Le 19 août, la grève est effective à 100 %. A 9 h du matin, le Conseil National de la Résistance décrète l'insurrection nationale. Des barricades sont dressées dans la capitale et de nombreuses colonnes allemandes, obligées de combattre, sont écrasées. En quelques jours, du 19 au 25 août, Paris se libère.
Le rôle des militants syndicaux est décisif. Louis Saillant est à la présidence du Conseil National de la Résistance, André Tollet secrétaire de l'Union Départementale de la Seine est président du Comité parisien de libération. Le général Von Choltitz capitule entre les mains du général Leclerc et du chef d'Etat-Major des F. F. I. de l'Ile-de-France, le colonel RoI-Tanguy ancien militant du syndicat unitaire des métaux.

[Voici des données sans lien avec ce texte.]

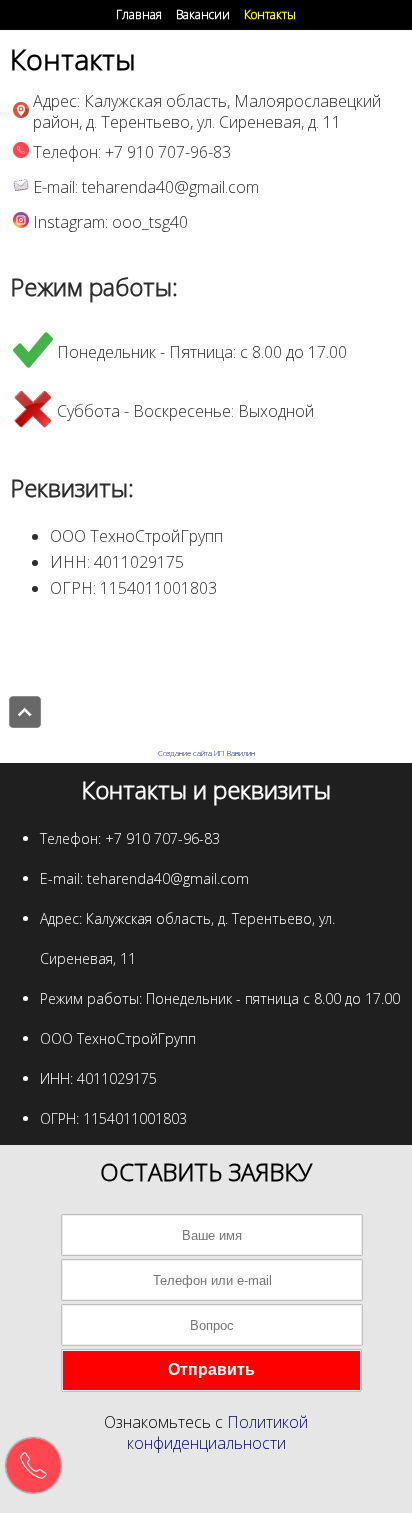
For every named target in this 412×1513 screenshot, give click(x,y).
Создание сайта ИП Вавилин (206, 752)
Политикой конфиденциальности (218, 1432)
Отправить (211, 1369)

Le 26 août, le bureau de la C.G.T. réunifiée tient séance au 213, rue Lafayette. D'ailleurs, dès le 27 juillet 1944, le gouvernement provisoire de la République avait promulgué à Alger une ordonnance rétablissant la liberté syndicale, annulant les lois du 16 août 1940 et du 4 octobre 1941 et restituant à la C. G. T. et à la C. F. T. C. les biens qui leur appartenaient avant leur dissolution.
Les ennemis sont bientôt chassés hors de France. L'Allemagne sera totalement investie et occupée. Les nazis capitulent sans conditions le 8 mai 1945. »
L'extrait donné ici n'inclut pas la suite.